── SUPPLIED TEXT ──

Tensorflow / Keras – A fast non-introduction

Top

This is a fast overview how to get an MNIST example running under TF Keras

If you just want to start with Tensorflow / Keras (especially if it is a scientific project), then you want to reconsider using Keras. In this case please check (& use) PyTorch.

Questions to David Rotermund

Data loader / Data generator

   
keras.utils.Sequence “Base object for fitting to a sequence of data, such as a dataset.”
tf.keras.utils.to_categorical “Converts a class vector (integers) to binary class matrix.”

Basic

DataGenerator_no_dataugmentation.py

from tensorflow import keras
import numpy as np


class DataGenerator(keras.utils.Sequence):
    def __init__(
        self,
        train: bool = True,
        size_of_batch: int = 32,
        number_of_classes: int = 10,
        do_shuffle: bool = True,
    ) -> None:
        super(DataGenerator, self).__init__()

        if train is True:
            self.pattern_storage: np.ndarray = np.load("./train_pattern_storage.npy")
            self.label_storage: np.ndarray = np.load("./train_label_storage.npy")
        else:
            self.pattern_storage = np.load("./test_pattern_storage.npy")
            self.label_storage = np.load("./test_label_storage.npy")

        self.pattern_storage = self.pattern_storage.astype(np.float32)
        self.pattern_storage /= np.max(self.pattern_storage)

        self.dimensions: tuple[int, int] = (
            self.pattern_storage.shape[1],
            self.pattern_storage.shape[2],
        )

        # How many pattern are there?
        self.number_of_pattern: int = self.label_storage.shape[0]

        self.size_of_batch: int = size_of_batch

        self.number_of_classes: int = number_of_classes
        self.do_shuffle: bool = do_shuffle

        if self.pattern_storage.ndim == 3:
            self.number_of_channel: int = 1
        else:
            self.number_of_channel = self.pattern_storage.shape[3]

        self.available_indices: np.ndarray = np.arange(self.number_of_pattern)

        self.on_epoch_end()

    def on_epoch_end(self) -> None:
        self.available_indices = np.arange(self.number_of_pattern)

        if self.do_shuffle is True:
            np.random.shuffle(self.available_indices)

───
── GIVEN ENTRIES ──

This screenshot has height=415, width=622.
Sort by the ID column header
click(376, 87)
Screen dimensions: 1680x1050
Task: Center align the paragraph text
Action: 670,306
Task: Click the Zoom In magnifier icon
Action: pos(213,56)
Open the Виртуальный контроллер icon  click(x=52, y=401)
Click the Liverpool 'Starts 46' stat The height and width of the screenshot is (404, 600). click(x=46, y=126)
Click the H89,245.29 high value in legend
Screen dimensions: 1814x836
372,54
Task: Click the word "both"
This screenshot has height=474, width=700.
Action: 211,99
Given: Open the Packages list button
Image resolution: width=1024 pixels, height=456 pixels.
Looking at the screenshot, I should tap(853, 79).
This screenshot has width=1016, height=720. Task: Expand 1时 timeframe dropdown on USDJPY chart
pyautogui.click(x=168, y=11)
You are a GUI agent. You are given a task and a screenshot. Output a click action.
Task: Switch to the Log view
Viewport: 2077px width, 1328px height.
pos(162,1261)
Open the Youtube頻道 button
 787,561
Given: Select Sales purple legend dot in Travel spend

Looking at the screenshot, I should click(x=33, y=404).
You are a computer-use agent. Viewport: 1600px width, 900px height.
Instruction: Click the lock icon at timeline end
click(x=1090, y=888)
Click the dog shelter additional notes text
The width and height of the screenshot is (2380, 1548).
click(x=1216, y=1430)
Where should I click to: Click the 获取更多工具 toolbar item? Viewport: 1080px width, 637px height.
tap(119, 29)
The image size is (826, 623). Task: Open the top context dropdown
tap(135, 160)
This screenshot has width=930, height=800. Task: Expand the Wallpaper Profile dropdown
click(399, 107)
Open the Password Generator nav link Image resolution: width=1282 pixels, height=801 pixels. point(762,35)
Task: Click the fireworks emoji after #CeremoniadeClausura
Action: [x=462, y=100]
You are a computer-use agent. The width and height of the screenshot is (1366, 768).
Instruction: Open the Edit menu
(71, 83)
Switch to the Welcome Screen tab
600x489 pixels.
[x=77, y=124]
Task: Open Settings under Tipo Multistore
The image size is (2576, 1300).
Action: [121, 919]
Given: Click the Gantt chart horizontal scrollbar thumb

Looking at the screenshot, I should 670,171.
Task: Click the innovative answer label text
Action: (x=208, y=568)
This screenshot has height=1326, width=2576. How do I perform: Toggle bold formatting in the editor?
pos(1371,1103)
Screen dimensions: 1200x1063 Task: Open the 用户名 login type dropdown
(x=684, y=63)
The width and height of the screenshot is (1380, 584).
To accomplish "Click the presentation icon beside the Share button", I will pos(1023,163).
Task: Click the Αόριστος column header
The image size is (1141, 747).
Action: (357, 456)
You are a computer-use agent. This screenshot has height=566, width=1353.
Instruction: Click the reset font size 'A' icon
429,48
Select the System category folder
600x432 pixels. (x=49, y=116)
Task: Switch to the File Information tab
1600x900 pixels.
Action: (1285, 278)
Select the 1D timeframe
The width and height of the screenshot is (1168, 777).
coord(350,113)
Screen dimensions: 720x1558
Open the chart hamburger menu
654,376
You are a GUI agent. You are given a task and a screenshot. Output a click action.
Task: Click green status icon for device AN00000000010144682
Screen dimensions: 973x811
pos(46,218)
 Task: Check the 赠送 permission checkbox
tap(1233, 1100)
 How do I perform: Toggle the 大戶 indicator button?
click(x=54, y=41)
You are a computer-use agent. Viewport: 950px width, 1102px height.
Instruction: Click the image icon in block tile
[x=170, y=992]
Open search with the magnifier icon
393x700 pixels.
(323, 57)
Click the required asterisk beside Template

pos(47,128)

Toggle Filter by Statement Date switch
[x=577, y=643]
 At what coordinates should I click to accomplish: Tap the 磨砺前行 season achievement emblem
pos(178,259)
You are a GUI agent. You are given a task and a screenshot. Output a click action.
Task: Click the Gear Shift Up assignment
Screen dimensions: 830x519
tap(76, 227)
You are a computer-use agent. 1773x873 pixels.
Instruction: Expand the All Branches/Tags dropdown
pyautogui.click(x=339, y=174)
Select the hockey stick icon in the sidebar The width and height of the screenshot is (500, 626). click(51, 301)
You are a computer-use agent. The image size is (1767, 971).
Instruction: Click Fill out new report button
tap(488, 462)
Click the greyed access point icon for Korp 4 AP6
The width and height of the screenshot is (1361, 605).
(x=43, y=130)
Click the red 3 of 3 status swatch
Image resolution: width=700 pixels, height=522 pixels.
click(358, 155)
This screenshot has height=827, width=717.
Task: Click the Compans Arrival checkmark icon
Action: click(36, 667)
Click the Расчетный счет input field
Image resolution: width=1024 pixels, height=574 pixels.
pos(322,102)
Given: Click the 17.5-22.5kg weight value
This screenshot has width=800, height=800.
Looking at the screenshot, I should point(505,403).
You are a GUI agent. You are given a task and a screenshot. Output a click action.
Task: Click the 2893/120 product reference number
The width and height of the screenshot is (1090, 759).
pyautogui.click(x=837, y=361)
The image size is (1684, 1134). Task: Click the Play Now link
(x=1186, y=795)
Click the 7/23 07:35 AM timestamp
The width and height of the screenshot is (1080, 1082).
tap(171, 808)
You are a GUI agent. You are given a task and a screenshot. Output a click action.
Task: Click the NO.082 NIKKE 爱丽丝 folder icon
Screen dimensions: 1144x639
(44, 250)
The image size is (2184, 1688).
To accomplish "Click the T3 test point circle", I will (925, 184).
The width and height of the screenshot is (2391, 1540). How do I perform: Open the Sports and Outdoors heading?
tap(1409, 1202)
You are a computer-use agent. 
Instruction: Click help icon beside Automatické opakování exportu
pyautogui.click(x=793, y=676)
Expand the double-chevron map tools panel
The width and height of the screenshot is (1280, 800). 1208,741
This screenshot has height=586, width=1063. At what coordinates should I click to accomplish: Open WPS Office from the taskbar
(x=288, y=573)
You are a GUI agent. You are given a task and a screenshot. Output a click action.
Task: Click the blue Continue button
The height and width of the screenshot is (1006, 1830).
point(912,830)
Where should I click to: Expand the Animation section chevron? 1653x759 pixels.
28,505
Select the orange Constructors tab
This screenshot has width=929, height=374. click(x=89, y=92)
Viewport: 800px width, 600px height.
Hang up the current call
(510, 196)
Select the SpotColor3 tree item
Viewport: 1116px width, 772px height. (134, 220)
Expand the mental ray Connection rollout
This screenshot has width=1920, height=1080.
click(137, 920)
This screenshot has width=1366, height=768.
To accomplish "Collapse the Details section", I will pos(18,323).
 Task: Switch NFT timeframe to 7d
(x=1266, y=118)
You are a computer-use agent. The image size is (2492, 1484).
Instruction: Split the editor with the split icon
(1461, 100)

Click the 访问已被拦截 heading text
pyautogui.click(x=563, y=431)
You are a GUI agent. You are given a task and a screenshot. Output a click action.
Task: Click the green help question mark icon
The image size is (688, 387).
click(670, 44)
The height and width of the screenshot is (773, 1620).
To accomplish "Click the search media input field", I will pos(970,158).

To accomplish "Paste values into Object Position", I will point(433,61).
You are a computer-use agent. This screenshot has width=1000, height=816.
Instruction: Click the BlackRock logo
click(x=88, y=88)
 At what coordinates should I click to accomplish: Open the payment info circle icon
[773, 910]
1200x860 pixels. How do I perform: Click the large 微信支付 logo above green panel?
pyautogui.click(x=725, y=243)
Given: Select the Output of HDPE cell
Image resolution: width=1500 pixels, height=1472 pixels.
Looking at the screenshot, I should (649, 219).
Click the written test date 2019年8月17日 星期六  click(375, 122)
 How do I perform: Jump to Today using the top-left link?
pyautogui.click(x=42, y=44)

───

→ GIVEN EXERCISE 1:
Answer these questions from the Keras overview.
(a) Which framework does the overview recommend checking and using instead of Keras for a scientific project?
(b) According to the overview, what does tf.keras.utils.to_categorical do?
(c) What default value does the DataGenerator give to size_of_batch?
→ GIVEN EXERCISE 2: In the listing, revise the lines from the one holding "You are a computer-use agent. Viewport: 1600px" through the one holding "click(x=1216, y=1430)", inclusive, putting "padlock icon" in place of "lock icon" and leaving everything else as it is. Return only those lines.

→ ANSWER 1:
(a) PyTorch.
(b) It converts a class vector (integers) to a binary class matrix.
(c) 32.

→ ANSWER 2:
You are a computer-use agent. Viewport: 1600px width, 900px height.
Instruction: Click the padlock icon at timeline end
click(x=1090, y=888)
Click the dog shelter additional notes text
The width and height of the screenshot is (2380, 1548).
click(x=1216, y=1430)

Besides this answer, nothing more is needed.